Ob die Rechnung der Täter aufgeht, ist noch unklar. Nicht nur der von der US-Verwaltung bestimmte irakische Regierungsrat rief die Bevölkerung auf, Ruhe zu bewahren, ordnete eine dreitägige Staatstrauer an und beschwor die irakische Einheit. Auch die politische und geistliche Führung der Schiiten blieb diszipliniert und rief dazu auf, nicht in die Falle eines Bürgerkrieges zu tappen. Eine Linie, die bereits wenige Stunden nach den gestrigen Anschlägen von verschiedenen schiitischen Geistlichen in den großen arabischen Fernsehstationen wiederholt wurde. Auch unter den irakischen Sunniten gibt es wenig Bereitschaft, nach acht Jahren Krieg mit dem Iran, zwei bewaffneten Konflikten mit den USA und zwölf Jahren UN-Sanktionen jetzt auch noch die Erfahrung eines Bürgerkrieges zu machen. Selbst das angebliche Al-Qaida-Papier moniert, dass es bisher nicht gelungen sei, viele Iraker zur Mitarbeit zu bewegen. Erst vor wenigen Tagen veröffentlichte eine Gruppe prominenter sunnitischer Geistlicher eine Fatwa, in der sie dazu aufriefen, keine Iraker zu töten. „Auf eine irakische Organisation zu zielen, stellt keinen Dschihad, sondern schlichtweg eine Aggression dar“, heißt es dort. Übrigens ist von Anschlägen auf Amerikaner in dem islamischen Rechtsgutachten nicht die Rede. „Wenn ihr eine Fatwa über die Amerikaner wollt, dann würde ich nur schreiben, dass sie aus dem Land verschwinden sollen“, erklärte der sunnitische Scheich Fadil al-Kubaisy, einer der Verfasser, auf Nachfrage.
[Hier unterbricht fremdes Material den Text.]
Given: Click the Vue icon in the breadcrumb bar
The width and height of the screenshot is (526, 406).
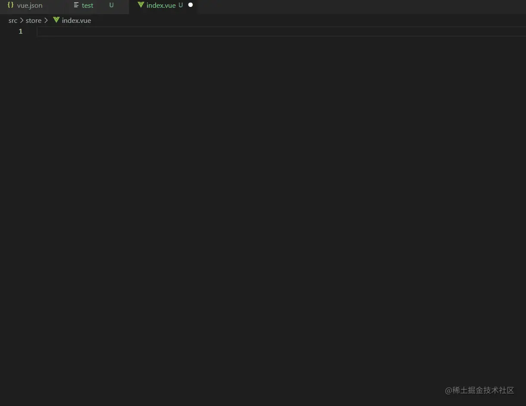Looking at the screenshot, I should pyautogui.click(x=56, y=20).
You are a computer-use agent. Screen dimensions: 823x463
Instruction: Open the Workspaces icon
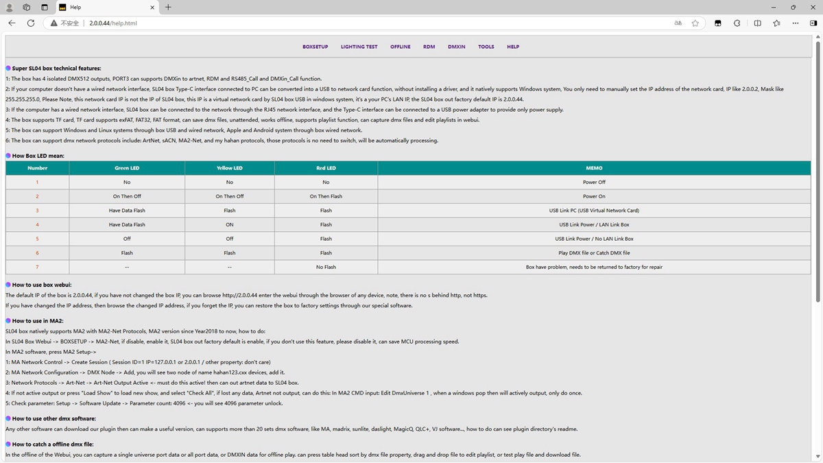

Nach den gestrigen Anschlägen dürfte der Ruf nach bewaffneten schiitischen Milizen wieder laut werden, um das Sicherheitsvakuum auszufüllen. Nach dem tödlichen Anschlag auf einen der wichtigsten schiitischen Führer des Landes, Ajatollah Baqr Hakim, im vergangenen Sommer kontrollierten schiitische Milizen mehrere Tage Nadschaf, während sich die Amerikaner in gebührendem Abstand in den Außenbezirken postierten. Sollte nun eine ähnliche Entwicklung eintreten, wären die Täter von Kerbela und Bagdad ihrem Ziel, einen Bürgerkrieg anzuzetteln, doch einen Schritt näher gekommen.